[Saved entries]
* * * * *
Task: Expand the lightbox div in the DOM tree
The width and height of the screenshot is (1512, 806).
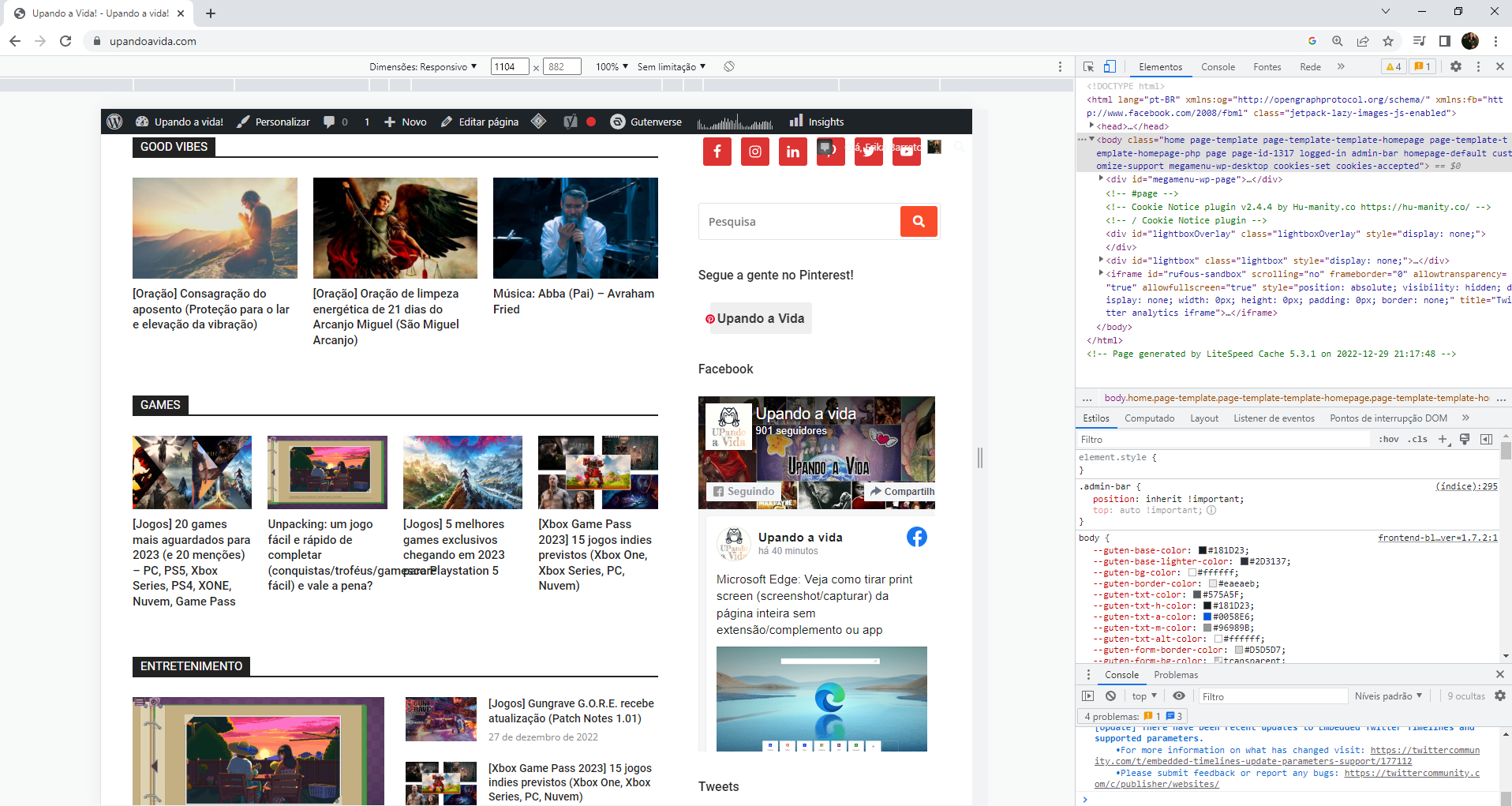Action: point(1102,261)
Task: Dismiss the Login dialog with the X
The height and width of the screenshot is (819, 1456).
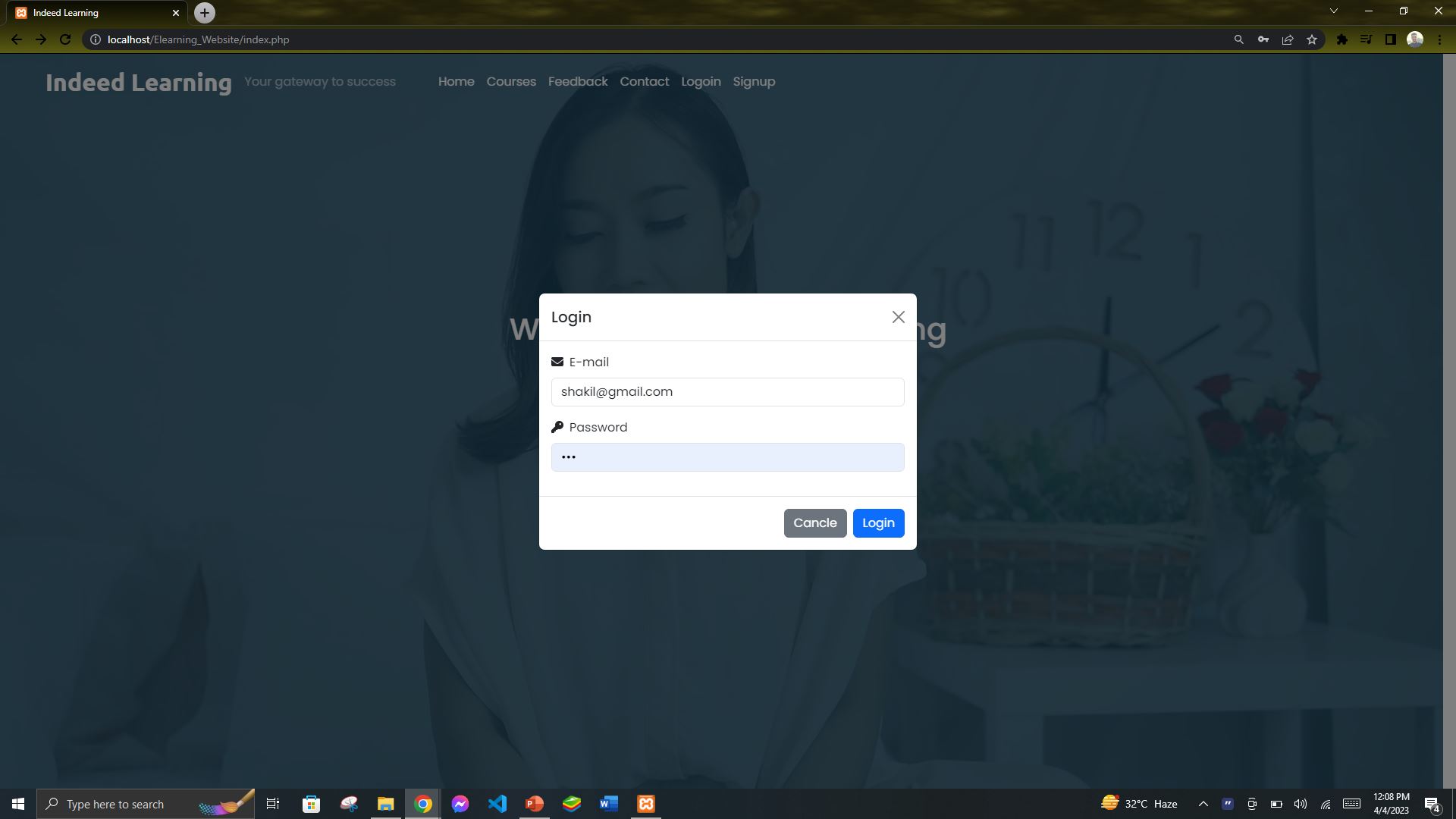Action: pos(898,317)
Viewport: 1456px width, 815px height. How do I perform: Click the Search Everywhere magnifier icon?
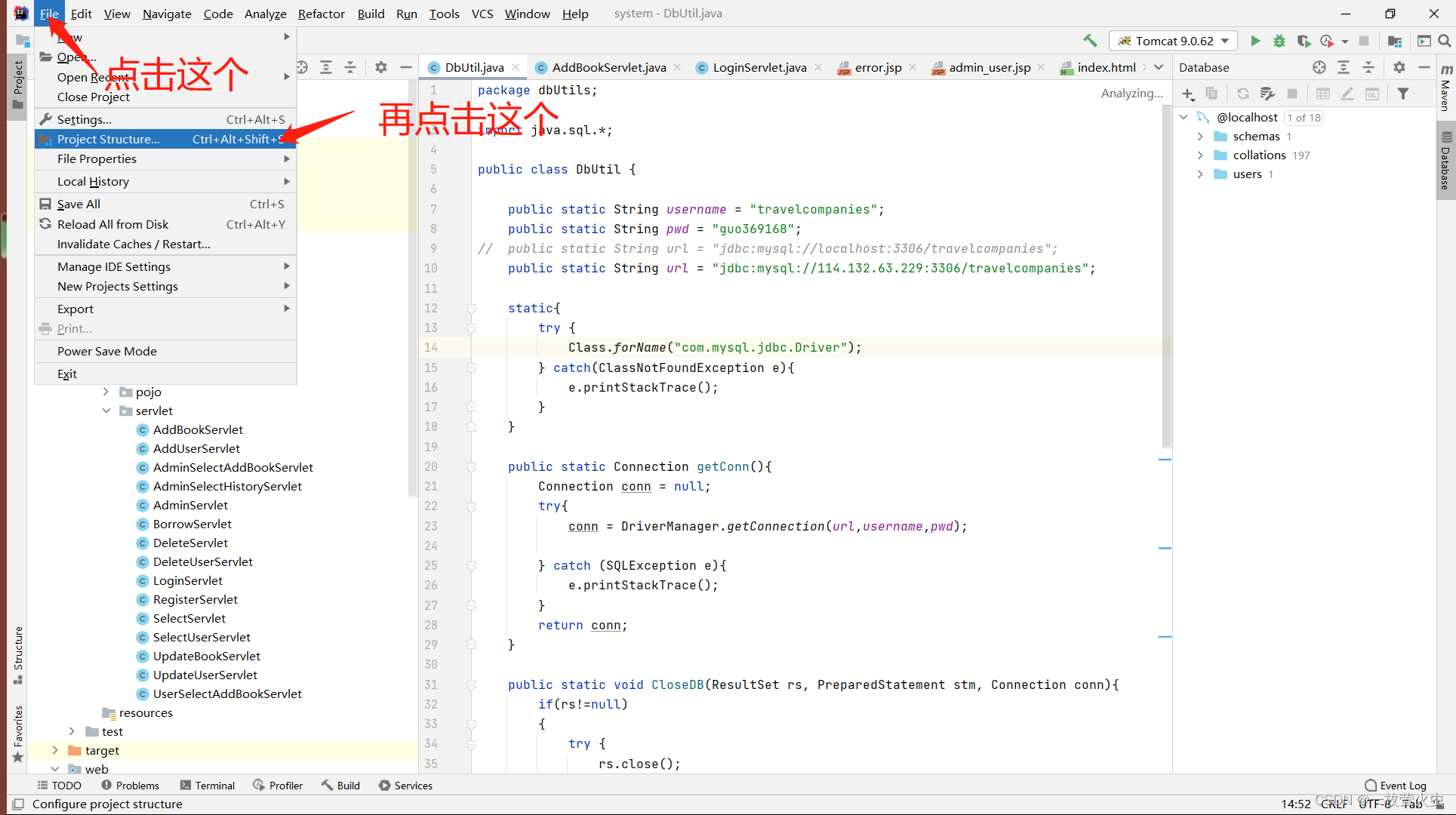tap(1444, 41)
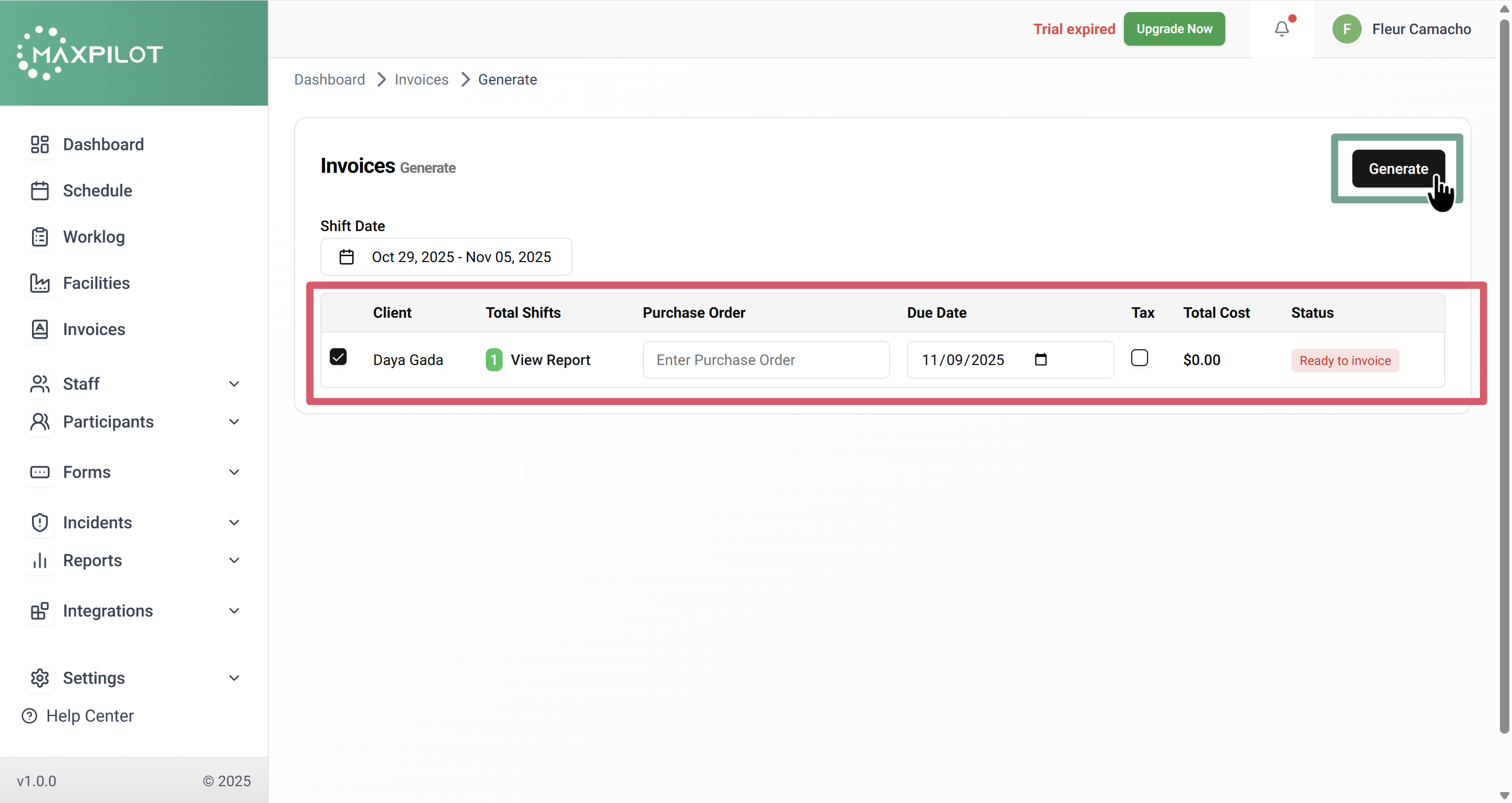Click the Facilities factory icon
The width and height of the screenshot is (1512, 803).
tap(39, 283)
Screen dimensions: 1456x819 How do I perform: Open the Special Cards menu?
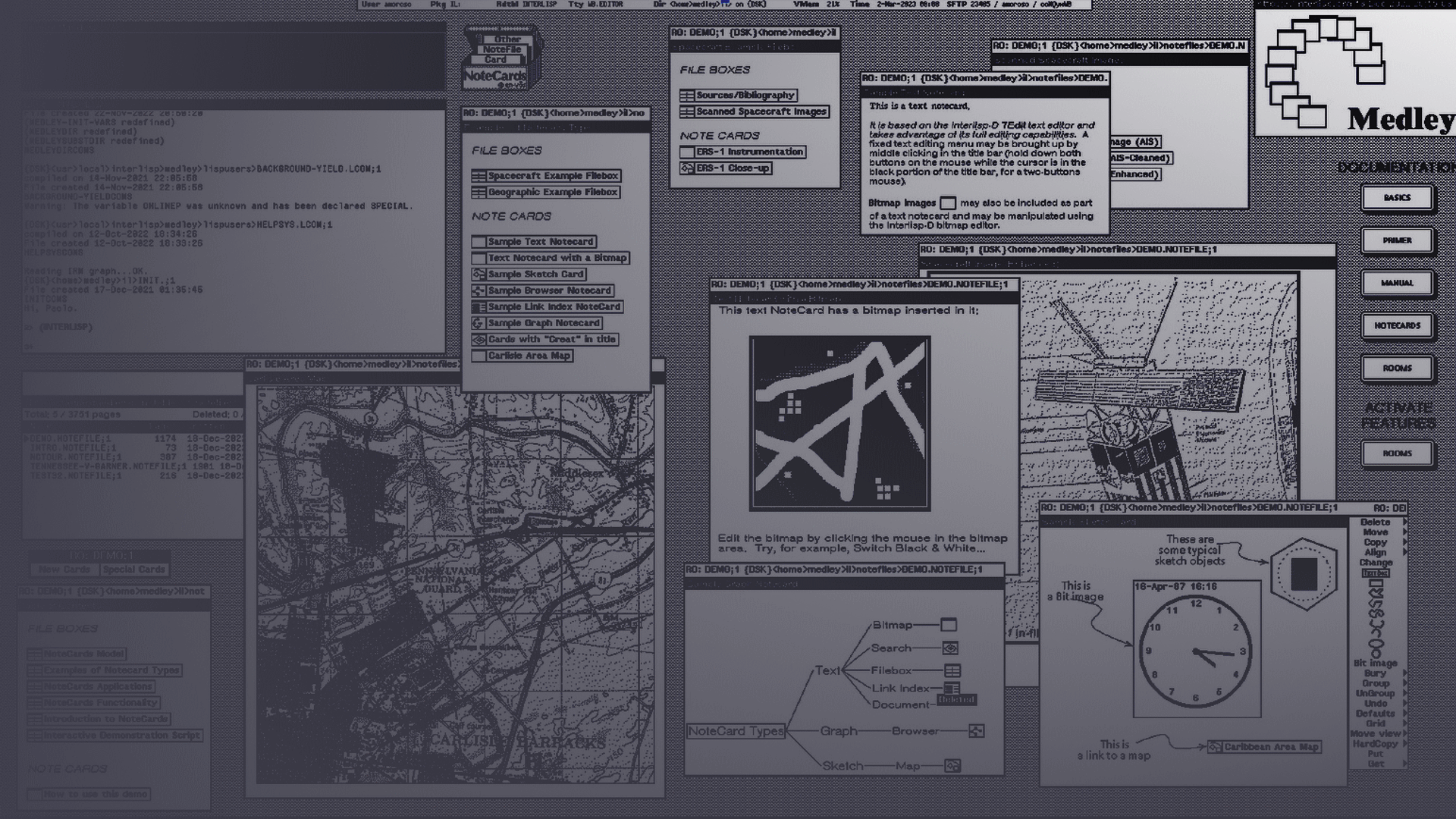(134, 570)
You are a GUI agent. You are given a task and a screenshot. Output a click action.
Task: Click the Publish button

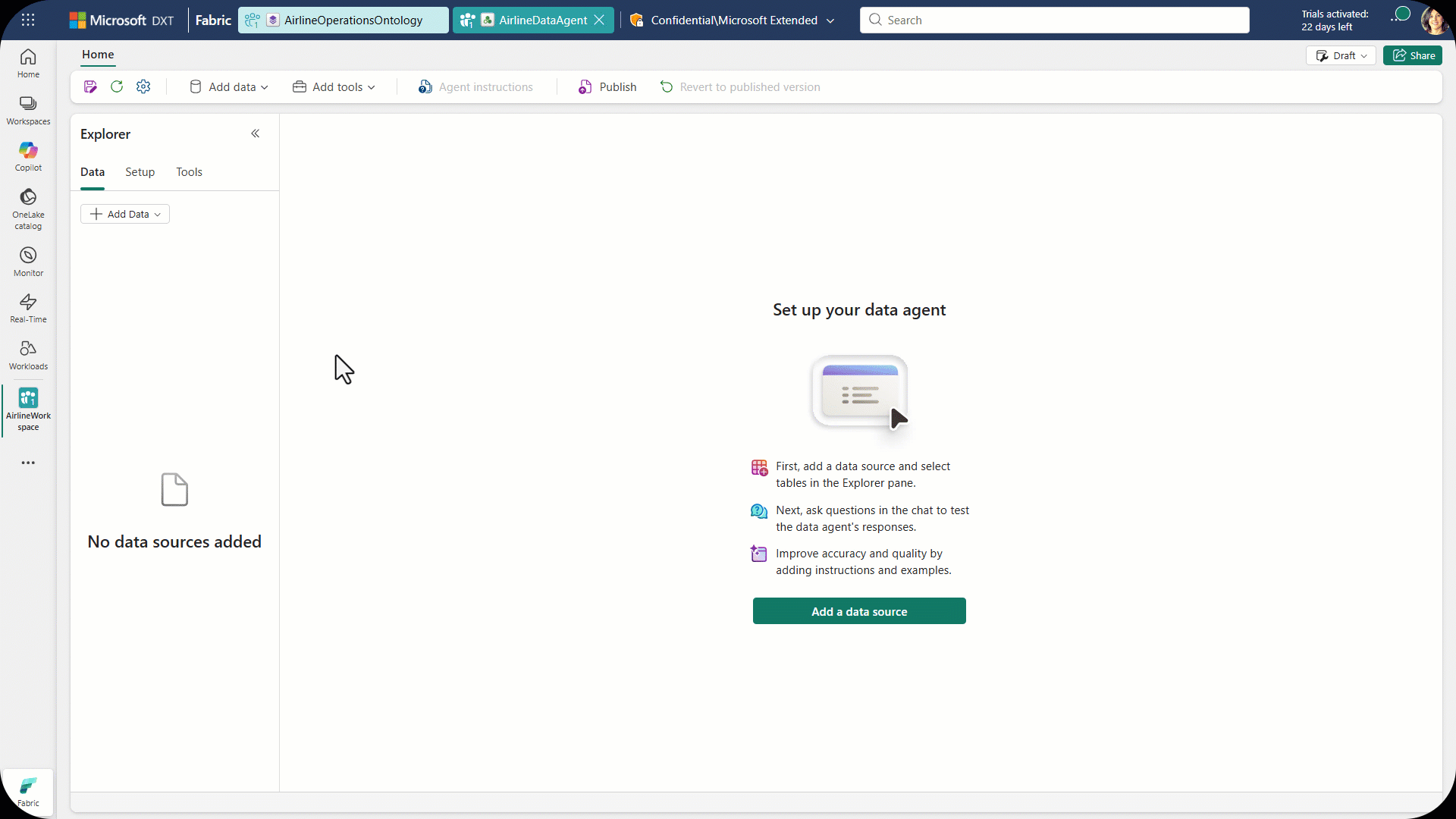point(607,87)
* * * * *
**What is being asked:** Copy every line above word for word and exclude the pictures.

**Response area:**
Task: Expand the lightbox div in the DOM tree
The width and height of the screenshot is (1512, 806).
Action: point(1102,261)
Task: Dismiss the Login dialog with the X
The height and width of the screenshot is (819, 1456).
Action: pos(898,317)
Viewport: 1456px width, 815px height. How do I perform: Click the Search Everywhere magnifier icon?
tap(1444, 41)
Click the Facilities factory icon
The width and height of the screenshot is (1512, 803).
tap(39, 283)
Screen dimensions: 1456x819 How do I perform: Open the Special Cards menu?
(134, 570)
You are a GUI agent. You are given a task and a screenshot. Output a click action.
Task: Click the Publish button

point(607,87)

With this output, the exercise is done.